You might know it as
cyberharassment or cyberbullying.

The media calls it “revenge porn.”

I now call it “digital domestic violence.”

It typically stems from
a relationship gone bad,

where a controlling, jilted ex-lover
can’t handle rejection,

so when they can’t physically
put their hands on you,

they use different weapons:
cell phones and laptops.

The ammunition?

Photos, videos, explicit information,
content – all posted online,

without your consent.

I mean, let’s face it –
we all live our lives online.

And the internet is a really small world.

We show off our baby photos,

we start and grow our businesses,
we make new relationships,

we let the world in,
one Facebook like at a time.

And you know what I found?

An even smaller world.

One in 25 women say
they have been impacted by revenge porn.

For women under the age of 30,
that number looks like one in 10.

And that leaves a few of you
in this audience as potential victims.

You want to know
what’s even more alarming?

Lack of legislation and laws
to adequately protect victims

and punish perpetrators.

There’s only one federal bill pending;

it’s called the ENOUGH Act,
by Senator Kamala Harris.

It would criminalize revenge porn.

But that could take years to pass.

So what are we left with in the meantime?

Flimsy civil misdemeanors.

Currently, only 40 states and DC
have some laws in place for revenge porn.

And those penalties vary –
we’re talking $500 fines.

Five hundred dollars?

Are you kidding me?

Women are losing their jobs.

They’re suffering
from damaged relationships

and damaged reputations.

They’re falling into illness
and depression.

And the suicide rates are climbing.

You’re looking at a woman
who spent 11 months in court,

thirteen trips to the courthouse

and thousands of dollars in legal fees,

just to get two things:

a protection from cyberstalking
and cyberabuse,

otherwise known as a PFA,

and language from a judge

that would force a third-party
internet company

to remove the content.

It’s expensive, complicated and confusing.

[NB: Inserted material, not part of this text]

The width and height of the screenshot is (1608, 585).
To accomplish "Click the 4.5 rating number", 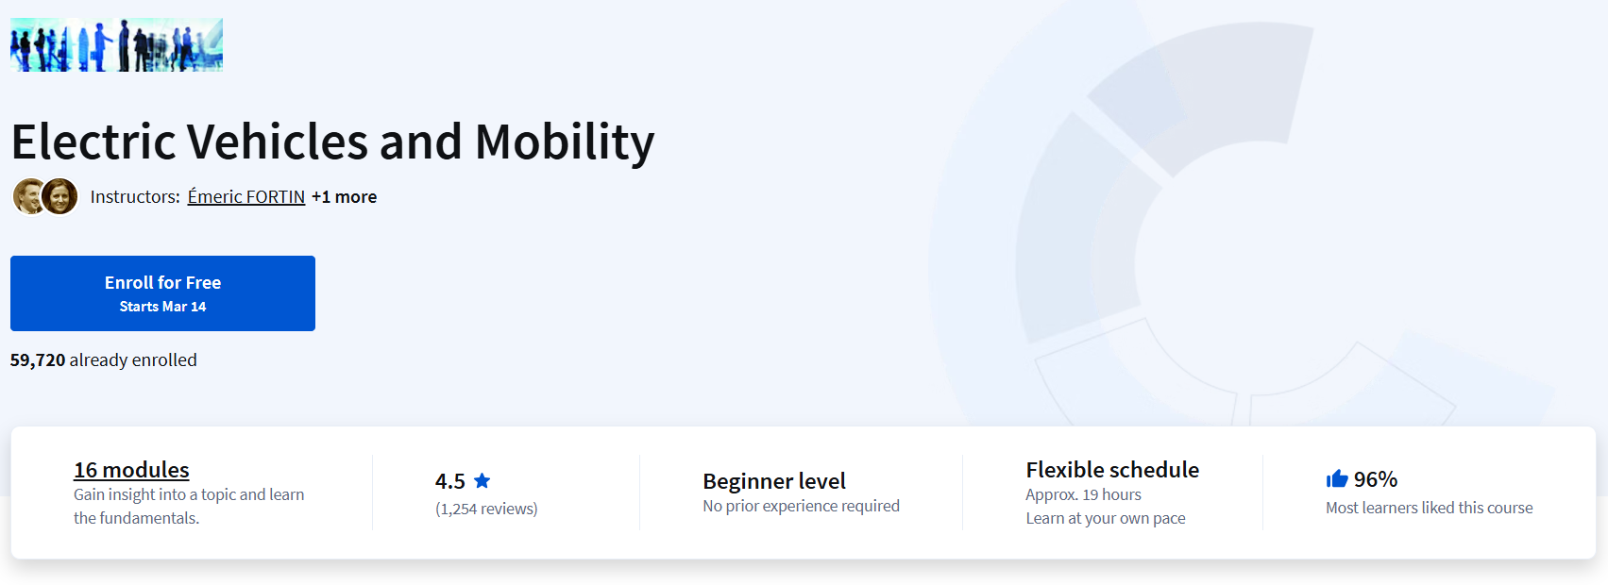I will tap(449, 481).
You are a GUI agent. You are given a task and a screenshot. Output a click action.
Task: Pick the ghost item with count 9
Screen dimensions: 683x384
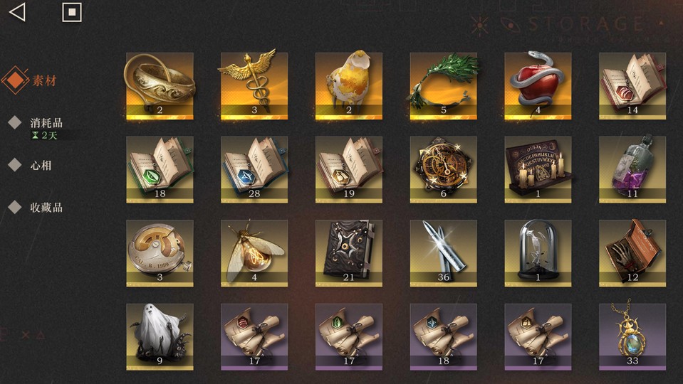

And worse, legal loopholes
and jurisdictional issues drag this out

for months,

while my private parts
were on display for months.

How would you feel if your naked body
was exposed for the world to see,

and you waited helplessly
for the content to be removed?

Eventually, I stumbled upon
a private company

to issue a DMCA notice
to shut the website down.

DMCA – Digital Millennium Copyright Act.

It’s a law that regulates
digital material and content.

Broadly, the aim of the DMCA is to protect
both copyright owners and consumers.

So get this:

people who take and share nude photos
own the rights to those selfies,

so they should be able to issue a DMCA
to have the content removed.

But not so fast –

because the other fight we’re dealing with

is noncompliant and nonresponsive
third-party internet companies.

And oh – by the way,

even in consenting relationships,

just because you get
a nude photo or a naked pic,

does not give you the right to share it,

even [without] the intent to do harm.

Back to my case,

which happens to be further complicated

because he was stalking and harassing me
from another country,

making it nearly impossible
to get help here.

But wait a minute –
isn’t the internet international?

Shouldn’t we have
some sort of policy in place

that broadly protects us,
regardless to borders or restrictions?

I just couldn’t give up;
I had to keep fighting.

So I willingly, on three occasions,

allowed for the invasion
of both my cell phone and my laptop

by the Department of Homeland Security
and the Jamaican Embassy

for thorough forensic investigation,

because I had maintained
all of the evidence.

I painstakingly shared my private parts
with the all-male investigative team.

And it was an embarrassing, humiliating
additional hoop to jump through.

But then something happened.

Jamaican authorities
actually arrested him.

He’s now facing charges
under their malicious communications act,

and if found guilty, could face
thousands of dollars in fines

and up to 10 years in prison.

And I’ve also learned that my case
is making history –

it is the first international case
under this new crime.

Wow, finally some justice.

But this got me to thinking.

Nobody deserves this.

Nobody deserves this level of humiliation

and having to jump through
all of these hoops.

Our cyber civil rights are at stake.

Here in the United States,
we need to have clear, tough enforcement;

we need to demand the accountability
and responsiveness from online companies;

we need to promote social responsibilities
for posting, sharing and texting;

and we need to restore dignity to victims.

And what about victims

who neither have the time,
money or resources to wage war,

who are left disempowered,
mislabeled and broken?

Two things:

release the shame and end the silence.

Shame is at the core of all of this.

And for every silent prisoner of shame,

it’s the fear of judgment
that’s holding you hostage.

And the price to pay
is the stripping away of your self-worth.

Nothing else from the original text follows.